Live cell fluorescence microscopy
For long time-lapse fluorescence and bright field microscopy, yeast cells were imaged on sterile glass-bottom dishes. Glass-bottom dishes (35 mm with 14 mm #1.5 glass, Cellvis) were treated with 2 mg/mL of Concanavalin A from JackBean (Sigma Aldrich) in 1x PBS and allowed to incubate for 30 min. We then rinsed the glass-bottom 1x PBS to remove unbound protein. Yeast cells grown overnight were then diluted in YNB media supplemented with 20 g/L urea with or without 50 mM CaCl2 as described above and allowed to bind to the surface.
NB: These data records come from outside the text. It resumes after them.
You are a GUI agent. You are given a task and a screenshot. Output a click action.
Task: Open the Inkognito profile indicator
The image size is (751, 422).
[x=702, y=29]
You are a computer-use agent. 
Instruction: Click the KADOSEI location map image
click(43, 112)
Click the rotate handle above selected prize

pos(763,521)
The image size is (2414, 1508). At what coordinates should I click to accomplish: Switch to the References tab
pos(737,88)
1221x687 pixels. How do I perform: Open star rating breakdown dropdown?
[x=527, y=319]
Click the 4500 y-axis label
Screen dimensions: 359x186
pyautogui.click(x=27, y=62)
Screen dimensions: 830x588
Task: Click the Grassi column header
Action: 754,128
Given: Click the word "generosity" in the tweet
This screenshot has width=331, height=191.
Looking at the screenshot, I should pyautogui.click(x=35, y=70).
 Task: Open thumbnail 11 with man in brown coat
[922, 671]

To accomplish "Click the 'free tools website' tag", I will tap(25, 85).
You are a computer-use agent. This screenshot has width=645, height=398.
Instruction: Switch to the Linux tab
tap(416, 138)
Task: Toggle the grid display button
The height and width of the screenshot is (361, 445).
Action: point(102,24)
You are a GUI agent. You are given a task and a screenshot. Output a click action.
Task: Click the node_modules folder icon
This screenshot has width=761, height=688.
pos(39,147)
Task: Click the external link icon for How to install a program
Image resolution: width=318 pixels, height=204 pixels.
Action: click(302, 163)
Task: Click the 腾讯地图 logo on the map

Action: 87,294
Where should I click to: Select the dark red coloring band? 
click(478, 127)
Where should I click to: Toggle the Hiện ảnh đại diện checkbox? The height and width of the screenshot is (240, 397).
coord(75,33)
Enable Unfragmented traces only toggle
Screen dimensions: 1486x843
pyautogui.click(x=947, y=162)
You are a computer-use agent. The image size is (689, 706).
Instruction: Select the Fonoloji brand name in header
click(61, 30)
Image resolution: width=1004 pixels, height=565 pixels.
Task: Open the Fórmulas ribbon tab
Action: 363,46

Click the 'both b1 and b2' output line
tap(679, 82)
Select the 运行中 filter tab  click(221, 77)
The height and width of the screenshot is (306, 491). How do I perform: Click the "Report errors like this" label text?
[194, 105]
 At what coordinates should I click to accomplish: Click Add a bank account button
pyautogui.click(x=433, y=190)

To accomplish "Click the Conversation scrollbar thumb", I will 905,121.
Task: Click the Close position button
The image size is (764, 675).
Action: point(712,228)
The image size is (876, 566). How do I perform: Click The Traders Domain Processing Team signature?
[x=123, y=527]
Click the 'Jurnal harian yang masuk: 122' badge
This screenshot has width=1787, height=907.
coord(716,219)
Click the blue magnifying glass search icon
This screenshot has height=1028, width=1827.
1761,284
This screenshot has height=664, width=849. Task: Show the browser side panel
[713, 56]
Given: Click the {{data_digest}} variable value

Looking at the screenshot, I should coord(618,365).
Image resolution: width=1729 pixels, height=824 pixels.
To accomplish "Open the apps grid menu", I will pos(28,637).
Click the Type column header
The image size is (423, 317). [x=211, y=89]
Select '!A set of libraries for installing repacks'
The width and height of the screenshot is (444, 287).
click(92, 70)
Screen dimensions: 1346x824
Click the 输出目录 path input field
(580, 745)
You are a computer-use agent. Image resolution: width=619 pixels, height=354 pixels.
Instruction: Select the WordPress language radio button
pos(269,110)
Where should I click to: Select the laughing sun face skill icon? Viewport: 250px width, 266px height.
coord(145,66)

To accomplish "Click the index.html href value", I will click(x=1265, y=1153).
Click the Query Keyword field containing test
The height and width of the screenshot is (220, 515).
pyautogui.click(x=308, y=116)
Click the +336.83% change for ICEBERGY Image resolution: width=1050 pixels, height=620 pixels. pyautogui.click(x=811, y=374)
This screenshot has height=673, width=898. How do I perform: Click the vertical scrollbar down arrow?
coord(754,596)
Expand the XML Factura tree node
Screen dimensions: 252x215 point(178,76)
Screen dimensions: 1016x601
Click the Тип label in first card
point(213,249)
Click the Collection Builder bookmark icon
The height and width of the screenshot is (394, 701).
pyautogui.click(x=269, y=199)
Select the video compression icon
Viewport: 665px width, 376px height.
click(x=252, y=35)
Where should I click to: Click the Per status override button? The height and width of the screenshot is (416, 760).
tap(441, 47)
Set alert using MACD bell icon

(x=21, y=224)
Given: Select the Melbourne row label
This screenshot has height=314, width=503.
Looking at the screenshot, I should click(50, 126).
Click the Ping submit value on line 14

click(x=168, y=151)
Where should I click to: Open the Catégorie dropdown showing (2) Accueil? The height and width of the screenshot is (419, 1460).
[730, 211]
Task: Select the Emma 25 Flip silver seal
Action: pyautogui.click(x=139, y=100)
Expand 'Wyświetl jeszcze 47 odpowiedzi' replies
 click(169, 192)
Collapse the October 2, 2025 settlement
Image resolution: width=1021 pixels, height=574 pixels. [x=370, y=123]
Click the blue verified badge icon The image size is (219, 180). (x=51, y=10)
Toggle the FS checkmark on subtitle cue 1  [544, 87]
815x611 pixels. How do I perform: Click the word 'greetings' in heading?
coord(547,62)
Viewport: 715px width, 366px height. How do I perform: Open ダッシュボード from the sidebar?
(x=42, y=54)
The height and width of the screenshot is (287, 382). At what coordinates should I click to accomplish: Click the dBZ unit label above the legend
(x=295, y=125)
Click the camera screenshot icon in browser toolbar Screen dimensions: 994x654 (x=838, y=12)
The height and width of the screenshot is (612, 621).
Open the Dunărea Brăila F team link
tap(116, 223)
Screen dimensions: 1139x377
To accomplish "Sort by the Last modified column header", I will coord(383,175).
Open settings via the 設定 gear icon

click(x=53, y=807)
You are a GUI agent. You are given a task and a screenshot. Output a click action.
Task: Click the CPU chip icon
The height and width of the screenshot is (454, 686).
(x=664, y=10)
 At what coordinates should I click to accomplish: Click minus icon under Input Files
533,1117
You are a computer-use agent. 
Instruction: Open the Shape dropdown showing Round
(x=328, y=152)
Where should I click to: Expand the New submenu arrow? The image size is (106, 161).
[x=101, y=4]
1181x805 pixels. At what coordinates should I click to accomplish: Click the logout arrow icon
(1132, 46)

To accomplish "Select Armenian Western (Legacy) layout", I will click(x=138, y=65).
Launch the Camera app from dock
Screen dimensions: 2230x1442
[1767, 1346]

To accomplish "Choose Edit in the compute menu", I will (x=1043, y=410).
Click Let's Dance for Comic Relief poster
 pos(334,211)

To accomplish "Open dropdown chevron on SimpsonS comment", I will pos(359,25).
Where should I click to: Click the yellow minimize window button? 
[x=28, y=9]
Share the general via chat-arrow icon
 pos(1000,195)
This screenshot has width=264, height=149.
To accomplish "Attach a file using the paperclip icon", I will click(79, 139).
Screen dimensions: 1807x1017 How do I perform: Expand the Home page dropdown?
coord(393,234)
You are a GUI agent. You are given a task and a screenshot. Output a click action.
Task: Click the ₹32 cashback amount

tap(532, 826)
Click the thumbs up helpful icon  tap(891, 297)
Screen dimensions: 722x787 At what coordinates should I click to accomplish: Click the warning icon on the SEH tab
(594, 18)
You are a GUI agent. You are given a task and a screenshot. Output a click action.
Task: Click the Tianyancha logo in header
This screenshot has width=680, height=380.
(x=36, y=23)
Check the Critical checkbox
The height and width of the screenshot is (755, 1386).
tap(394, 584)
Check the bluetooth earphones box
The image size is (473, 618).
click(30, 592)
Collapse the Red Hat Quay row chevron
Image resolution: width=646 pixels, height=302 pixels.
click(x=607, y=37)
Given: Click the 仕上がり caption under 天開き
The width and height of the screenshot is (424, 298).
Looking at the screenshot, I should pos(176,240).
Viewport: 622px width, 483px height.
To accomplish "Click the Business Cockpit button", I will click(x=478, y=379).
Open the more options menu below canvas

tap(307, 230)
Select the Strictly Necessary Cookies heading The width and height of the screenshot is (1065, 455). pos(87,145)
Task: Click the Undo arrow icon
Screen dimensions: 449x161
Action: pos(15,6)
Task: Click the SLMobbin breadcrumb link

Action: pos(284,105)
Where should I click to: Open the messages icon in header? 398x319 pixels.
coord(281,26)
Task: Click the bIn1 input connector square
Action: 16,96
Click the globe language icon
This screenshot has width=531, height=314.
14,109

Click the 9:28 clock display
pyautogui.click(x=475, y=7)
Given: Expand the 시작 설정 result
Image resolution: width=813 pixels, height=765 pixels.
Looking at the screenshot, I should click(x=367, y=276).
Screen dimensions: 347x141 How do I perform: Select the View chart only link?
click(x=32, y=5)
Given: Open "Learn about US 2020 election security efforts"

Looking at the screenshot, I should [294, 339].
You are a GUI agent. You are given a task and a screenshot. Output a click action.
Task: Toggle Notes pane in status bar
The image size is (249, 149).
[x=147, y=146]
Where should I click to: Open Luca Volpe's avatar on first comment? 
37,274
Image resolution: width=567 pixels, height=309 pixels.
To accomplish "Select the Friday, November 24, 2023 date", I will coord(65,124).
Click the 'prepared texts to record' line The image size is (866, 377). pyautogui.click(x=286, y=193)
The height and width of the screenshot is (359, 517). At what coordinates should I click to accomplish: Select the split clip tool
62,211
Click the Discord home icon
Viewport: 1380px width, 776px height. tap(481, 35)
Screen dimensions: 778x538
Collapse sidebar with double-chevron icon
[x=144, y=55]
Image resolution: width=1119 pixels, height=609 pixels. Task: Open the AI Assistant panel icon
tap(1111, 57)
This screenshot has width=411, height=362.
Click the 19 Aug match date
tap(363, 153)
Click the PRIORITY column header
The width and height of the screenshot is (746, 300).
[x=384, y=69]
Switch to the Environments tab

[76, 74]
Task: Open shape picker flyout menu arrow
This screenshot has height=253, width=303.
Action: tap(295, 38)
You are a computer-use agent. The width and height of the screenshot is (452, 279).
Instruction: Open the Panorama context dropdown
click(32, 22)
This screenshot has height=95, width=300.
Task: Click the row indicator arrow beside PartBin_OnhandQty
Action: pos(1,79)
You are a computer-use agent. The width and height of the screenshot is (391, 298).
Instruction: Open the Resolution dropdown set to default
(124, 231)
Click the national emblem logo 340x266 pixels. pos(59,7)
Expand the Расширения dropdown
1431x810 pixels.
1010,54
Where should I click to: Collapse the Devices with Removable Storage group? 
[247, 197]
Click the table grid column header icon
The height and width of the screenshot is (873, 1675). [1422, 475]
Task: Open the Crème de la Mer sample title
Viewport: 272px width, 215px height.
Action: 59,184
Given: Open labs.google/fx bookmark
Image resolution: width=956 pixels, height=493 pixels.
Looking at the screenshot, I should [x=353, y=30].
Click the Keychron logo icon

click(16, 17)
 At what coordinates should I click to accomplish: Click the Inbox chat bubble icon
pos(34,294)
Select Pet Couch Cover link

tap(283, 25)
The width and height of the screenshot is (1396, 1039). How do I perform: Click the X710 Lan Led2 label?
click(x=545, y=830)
Bright field and fluorescence imaging were performed on an inverted Zeiss Elyra 7 microscope using a Plan-Apo 63x/1.46 NA oil immersion objective (Zeiss) and a Sapphire 488 nm (0.5 W), 561 nm (0.5 W) and a Lasos 642 nm (550 mW) laser, an MBS 405/488/561/641 and EF LBF 405/488/561/641 filter cube followed by a LP 560 or a BP 570-620+LP 655 beam splitter. Calcein and mCherry fluorophores were excited with the 488 nm and 561 nm laser lines, respectively. Brightfield images were taken using a transmission filter cube. The fluorescence image was split on a Duolink adapter using the appropriate beamsplitter and imaged on 2 pco.edge 4.2 high-speed scientific CMOS cameras. Images were then analyzed using Zeiss Zen Black, ImageJ, or FIJI software.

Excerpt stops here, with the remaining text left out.